## Exercise goal
Rewrite the stretch of the listing from the line containing "The width and" through the line containing "Expand the Main Menu dropdown", changing "dropdown" to "list" and keeping everything else the same.

## Supplied records
=======

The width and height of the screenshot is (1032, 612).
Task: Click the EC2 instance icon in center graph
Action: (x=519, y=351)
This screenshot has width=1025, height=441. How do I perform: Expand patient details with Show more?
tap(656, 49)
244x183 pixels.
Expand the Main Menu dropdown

=======

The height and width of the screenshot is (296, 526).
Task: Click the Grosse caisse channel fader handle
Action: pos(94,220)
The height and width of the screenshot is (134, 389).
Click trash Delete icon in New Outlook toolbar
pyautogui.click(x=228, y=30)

=======

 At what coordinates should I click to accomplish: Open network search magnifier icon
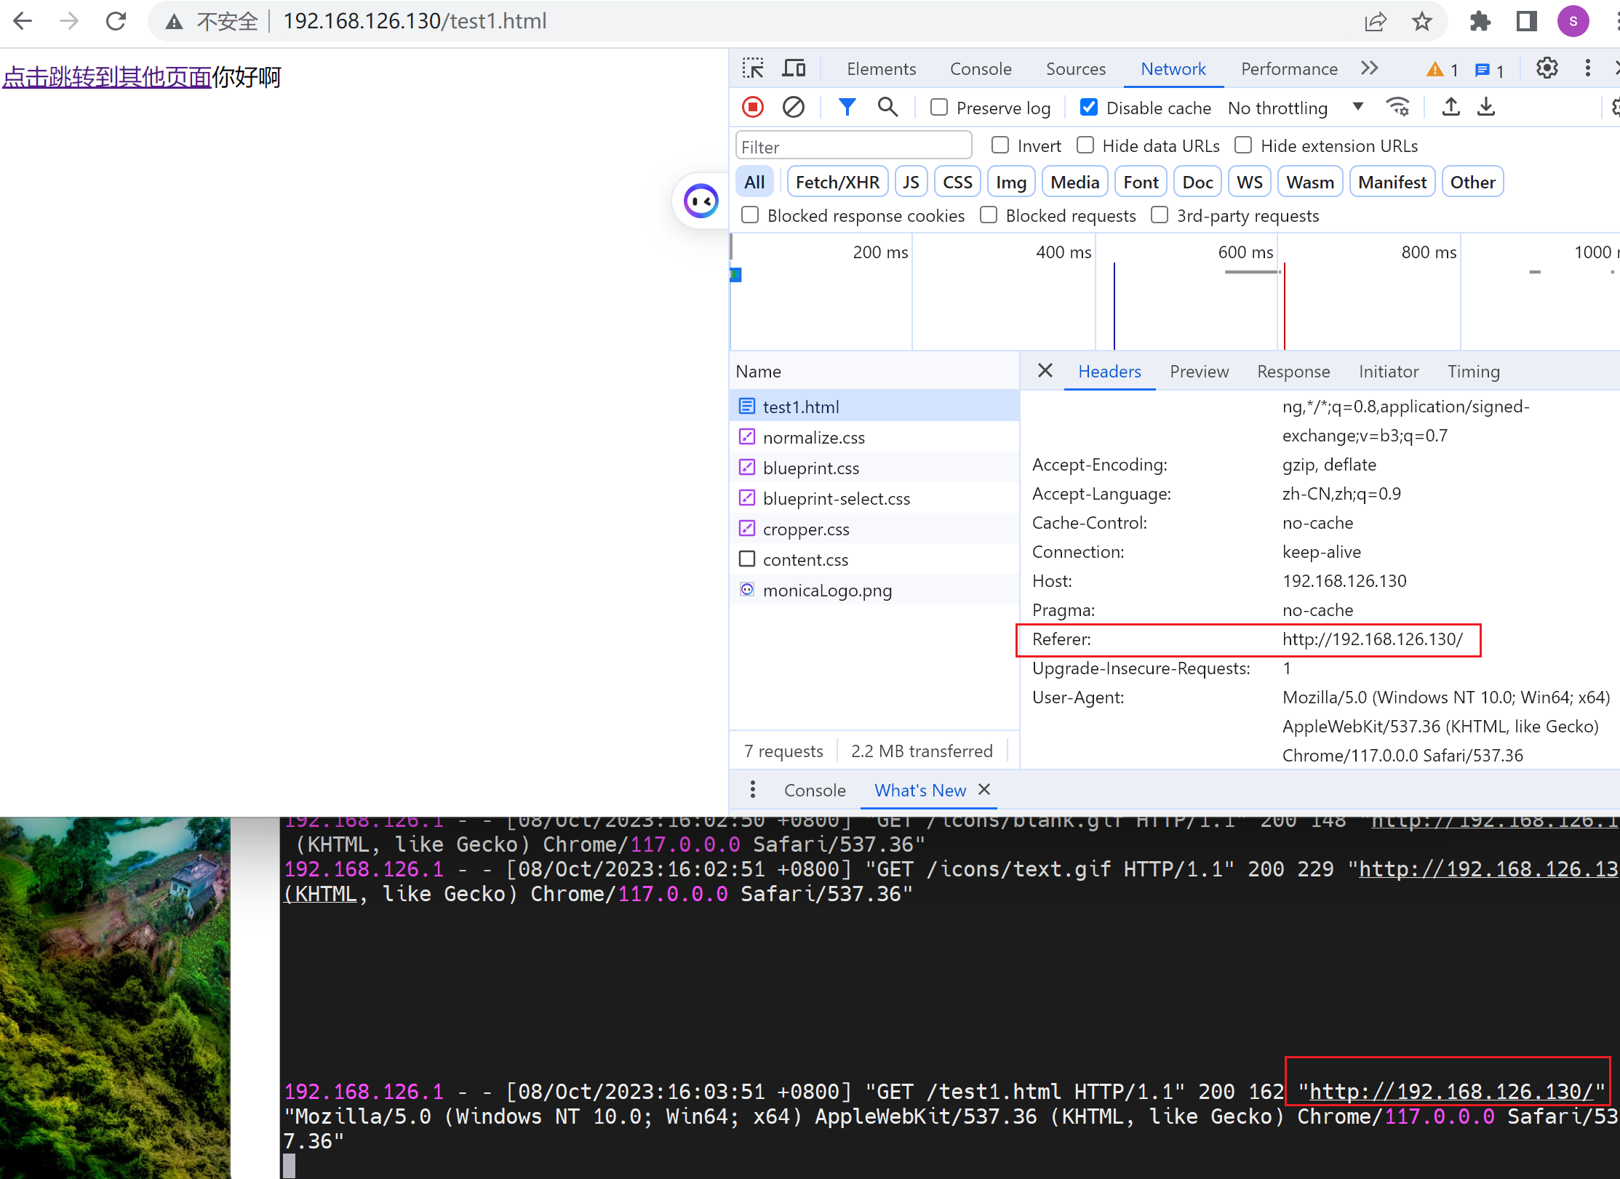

=======

## Written solution
The width and height of the screenshot is (1032, 612).
Task: Click the EC2 instance icon in center graph
Action: (x=519, y=351)
This screenshot has width=1025, height=441. How do I perform: Expand patient details with Show more?
tap(656, 49)
244x183 pixels.
Expand the Main Menu list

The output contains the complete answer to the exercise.